Following her third miscarriage, Finnegan decided to talk to her manager. “I knew my performance at work was suffering and I wanted him to know there was a reason why,” she says. “I flew to the UK to see him, and he was super uncomfortable with the conversation. I said my piece as quickly as possible, left his office and flew home feeling dreadful.”

Compassionate talk

Finnegan subsequently moved to LinkedIn, where she is now head of HR for Europe, the Middle East, Africa and Latin America. Two years ago, having decided to try for a baby again, she broached the subject with her new manager but with a completely different outcome.

“It was a compassionate conversation with someone who ‘got’ what was going on for me and understood that I might need to miss a meeting because of an important medical appointment or that I didn’t want to travel because I was injecting myself for IVF. Believe me, it’s hard enough doing this without being miserable in a hotel room at the same time,” she says.

“It was around this time that I felt people shouldn’t have to suffer in silence.
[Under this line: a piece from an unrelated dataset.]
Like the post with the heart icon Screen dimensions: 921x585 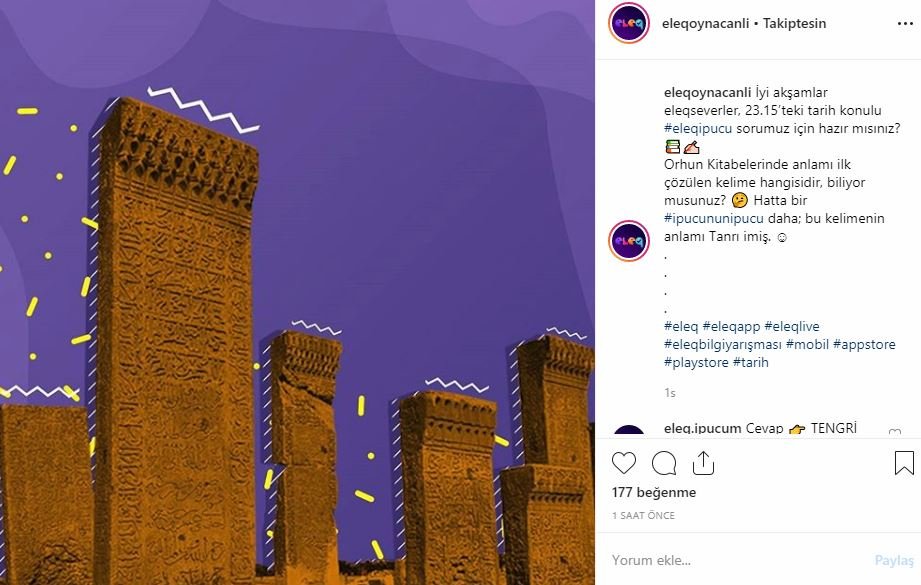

It’s never going to be an easy conversation to have but I felt we should make it an ‘Okay’ conversation to have,” Finnegan adds. “This is what we’re trying to do at LinkedIn. We’re educating managers around having these conversations and alerting them to signs among their teams that might indicate something is wrong.
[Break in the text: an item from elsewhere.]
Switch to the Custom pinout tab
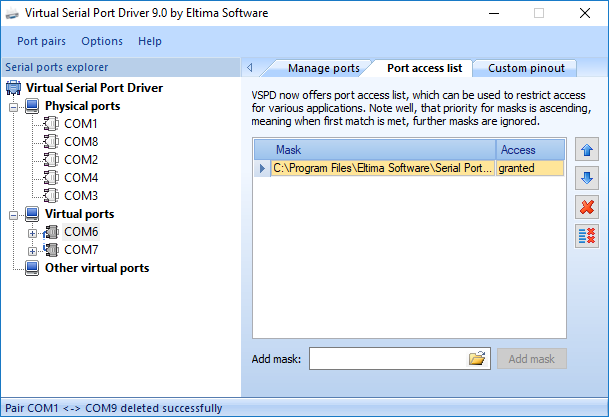Screen dimensions: 609x417 coord(526,68)
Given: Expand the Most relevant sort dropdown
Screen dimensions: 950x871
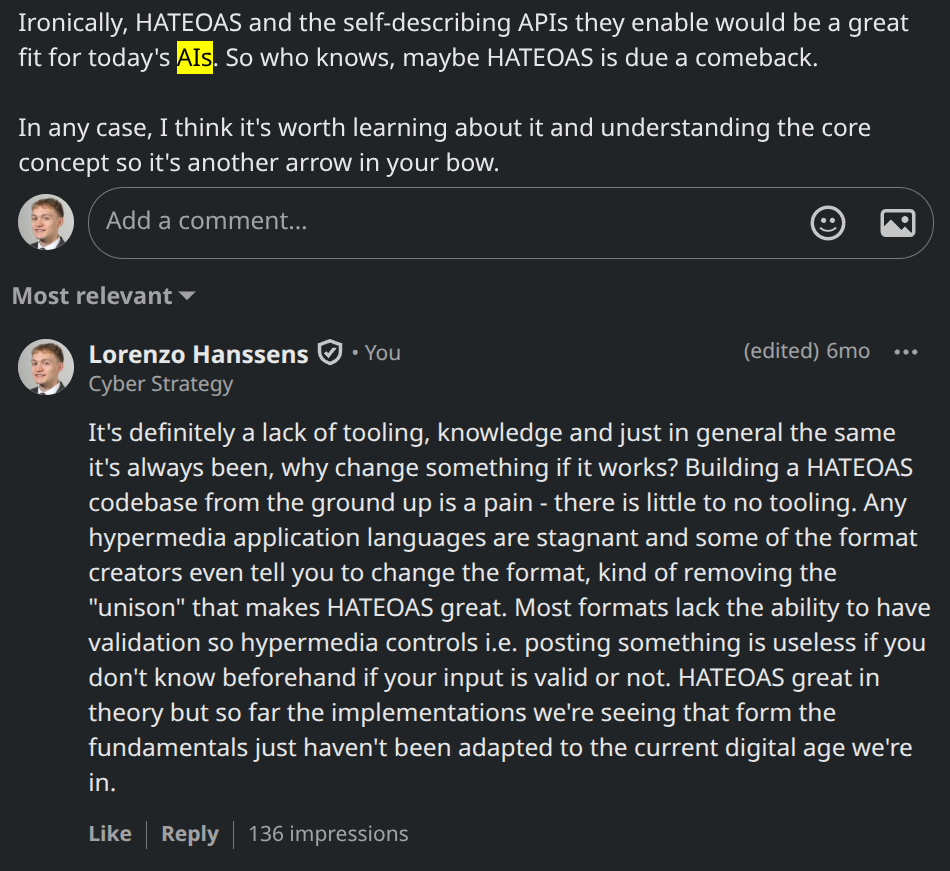Looking at the screenshot, I should point(103,296).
“We are contributing towards IVF treatment for employees and not just providing financial support. We have an employee assistance programme that’s available 24-7.

“I believe we need to be able to talk about these difficult issues because no one, ever, anywhere, should have a miscarriage and have to struggle into work after a day ‘off sick’. This is an event of massive physical and emotional significance and far more common than many people realise. Managers need to be trained how to respond and the situation needs to be treated with the greatest sensitivity and generosity.”

Legacy issue

Finnegan points out that taboos around mentioning fertility at work may well be the legacy of a system that assumed a woman’s career was over when she became pregnant. That, of course, has changed dramatically and the number of companies offering IVF as an employee benefit is continuing to grow.

In the US where such things are minutely tracked, the Fertility IQ Family Builder Workplace Index for 2017-2018 showed tech companies leading the charge, with organisations such as LinkedIn, Facebook, Google, Pinterest, Spotify and Salesforce all offering good cover. The index found the vast majority of women receive the benefit from their employer, not their partner’s employer, and employees who had their treatment covered were more likely to stay with the company and to work harder.

The index also found that the majority of women (88 per cent) whose treatment was paid for by their employer returned to work after the birth.

“To break through the barriers built over many generations, support for would-be parents cannot be unspoken, and if it is to be heard by those who need to hear it, then it must be visible and it must be loud,” Finnegan says. It’s also important to remember that just because someone is trying for a baby, it doesn’t mean they are any less committed to their job or that they shouldn’t still be considered for promotion and other opportunities.”